A “sanity check” is checking for violations of reasonable assumptions

  • In a dataset from elementary school: Ages > 20?
  • In a highway traffic dataset: 10 > Speed > 100?
  • In an income dataset: Income < 0?
  • In a votes dataset: Polling > 90%?
  • etc.

A violation does not necessarily mean the data is bad or should be removed, but it should be investigated.

Making Rules

If you think of a good check, don’t let it disappear!

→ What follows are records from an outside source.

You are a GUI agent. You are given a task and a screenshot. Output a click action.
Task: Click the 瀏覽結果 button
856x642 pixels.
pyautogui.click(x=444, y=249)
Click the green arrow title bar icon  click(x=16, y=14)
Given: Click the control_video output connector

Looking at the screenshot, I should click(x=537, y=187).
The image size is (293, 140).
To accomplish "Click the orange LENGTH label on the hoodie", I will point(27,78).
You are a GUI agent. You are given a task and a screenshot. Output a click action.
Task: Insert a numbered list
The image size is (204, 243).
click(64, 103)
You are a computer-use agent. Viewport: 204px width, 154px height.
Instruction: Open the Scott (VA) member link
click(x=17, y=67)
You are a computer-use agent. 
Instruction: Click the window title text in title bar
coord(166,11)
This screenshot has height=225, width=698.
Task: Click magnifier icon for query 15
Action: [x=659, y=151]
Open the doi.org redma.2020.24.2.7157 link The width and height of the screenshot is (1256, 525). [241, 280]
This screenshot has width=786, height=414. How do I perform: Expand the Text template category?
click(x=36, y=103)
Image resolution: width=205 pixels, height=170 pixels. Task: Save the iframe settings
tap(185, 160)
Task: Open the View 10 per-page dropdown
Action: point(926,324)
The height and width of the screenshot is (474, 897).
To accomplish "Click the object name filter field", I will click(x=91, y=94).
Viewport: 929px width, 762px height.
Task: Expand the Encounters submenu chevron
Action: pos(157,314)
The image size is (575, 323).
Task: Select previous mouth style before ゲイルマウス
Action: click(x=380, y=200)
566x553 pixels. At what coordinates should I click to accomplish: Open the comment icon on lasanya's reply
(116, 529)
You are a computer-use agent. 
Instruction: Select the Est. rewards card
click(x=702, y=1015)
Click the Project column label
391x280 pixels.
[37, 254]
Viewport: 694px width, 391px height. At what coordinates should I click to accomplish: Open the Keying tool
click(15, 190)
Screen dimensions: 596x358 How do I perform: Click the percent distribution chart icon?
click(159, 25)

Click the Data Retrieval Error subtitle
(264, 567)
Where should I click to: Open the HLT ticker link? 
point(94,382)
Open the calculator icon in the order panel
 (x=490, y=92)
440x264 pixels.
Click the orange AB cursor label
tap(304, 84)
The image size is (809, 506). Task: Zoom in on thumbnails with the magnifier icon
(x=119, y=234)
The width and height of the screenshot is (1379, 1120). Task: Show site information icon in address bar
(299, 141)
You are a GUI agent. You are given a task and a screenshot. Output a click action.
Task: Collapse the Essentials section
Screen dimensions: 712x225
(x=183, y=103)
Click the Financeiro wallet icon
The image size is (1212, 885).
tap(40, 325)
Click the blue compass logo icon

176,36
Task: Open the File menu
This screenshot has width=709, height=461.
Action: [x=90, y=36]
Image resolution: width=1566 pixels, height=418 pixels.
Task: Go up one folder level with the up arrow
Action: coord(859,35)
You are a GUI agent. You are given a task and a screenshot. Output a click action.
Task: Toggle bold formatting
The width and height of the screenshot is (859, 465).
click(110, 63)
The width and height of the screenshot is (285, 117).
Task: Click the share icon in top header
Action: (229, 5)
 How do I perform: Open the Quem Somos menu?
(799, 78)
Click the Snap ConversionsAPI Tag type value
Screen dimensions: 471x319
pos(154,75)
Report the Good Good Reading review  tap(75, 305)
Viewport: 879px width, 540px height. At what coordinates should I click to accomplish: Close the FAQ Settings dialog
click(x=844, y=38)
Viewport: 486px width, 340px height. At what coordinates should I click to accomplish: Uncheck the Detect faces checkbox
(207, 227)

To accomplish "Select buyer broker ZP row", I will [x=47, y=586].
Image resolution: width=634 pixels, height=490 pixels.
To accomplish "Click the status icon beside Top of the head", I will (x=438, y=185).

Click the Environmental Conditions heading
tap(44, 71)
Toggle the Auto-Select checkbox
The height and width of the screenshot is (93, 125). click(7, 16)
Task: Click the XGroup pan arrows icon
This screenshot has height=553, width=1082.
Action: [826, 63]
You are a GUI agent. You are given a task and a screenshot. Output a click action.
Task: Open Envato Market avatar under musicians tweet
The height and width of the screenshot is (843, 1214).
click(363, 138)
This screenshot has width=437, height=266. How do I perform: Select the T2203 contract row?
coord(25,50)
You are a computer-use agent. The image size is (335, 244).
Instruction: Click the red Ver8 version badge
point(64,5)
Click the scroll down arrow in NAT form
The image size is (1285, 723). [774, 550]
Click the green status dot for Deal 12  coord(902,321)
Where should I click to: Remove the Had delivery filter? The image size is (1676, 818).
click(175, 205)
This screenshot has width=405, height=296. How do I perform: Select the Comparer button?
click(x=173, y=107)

In a dataset from elementary school: Ages > 20?
if(any(school$ages >= 20)){stop("Ages are suspect! (> 20)")}
In a highway traffic dataset: 10 > Speed > 100?
if(any(traffic$speed > 100 | traffic$speed < 10)){stop("Some speeds are abnormal.")}
In an income dataset: Income < 0?
if(any(money$income <= 0)){stop("Someone made negative income?")
In a votes dataset: Polling > 90%?
if(any(polling$share >= 90)){stop("An individual got a suspicious number of votes.")}

Imputation

Imputation is the process of filling unknown values given known ones

Some common imputation methods:

  • Simple
    • Fill missing values with the mean of all other values
    • Fill in missing values with the mode of all other values
  • Complex
    • Perform a regression to fill in missing values
    • Use the K Nearest Neighbors to find similar cases and fill using that
    • Use some other machine learning algorithm to fill

Imputation is a powerful tool, but potentially dangerous. Always remember it is an educated guess at best!

Cleaning Text Data

The stringr Package

stringr is to text as ggplot is to plotting.


Many tools that give you more options than the base grep and sub functions.

“regex” AKA “Regular Expressions”

Regular expressions let you search for parts of a string using very complex rules.

regex can do nearly anything; it is the nuclear option of working with text. It is basically its own coding language.


It is also one of the most painful things to code and bug-test in existence.


https://regex101.com/ is your best friend.

String Distance with stringdist

You can use various algorithms to test the “distance” or difference between two strings.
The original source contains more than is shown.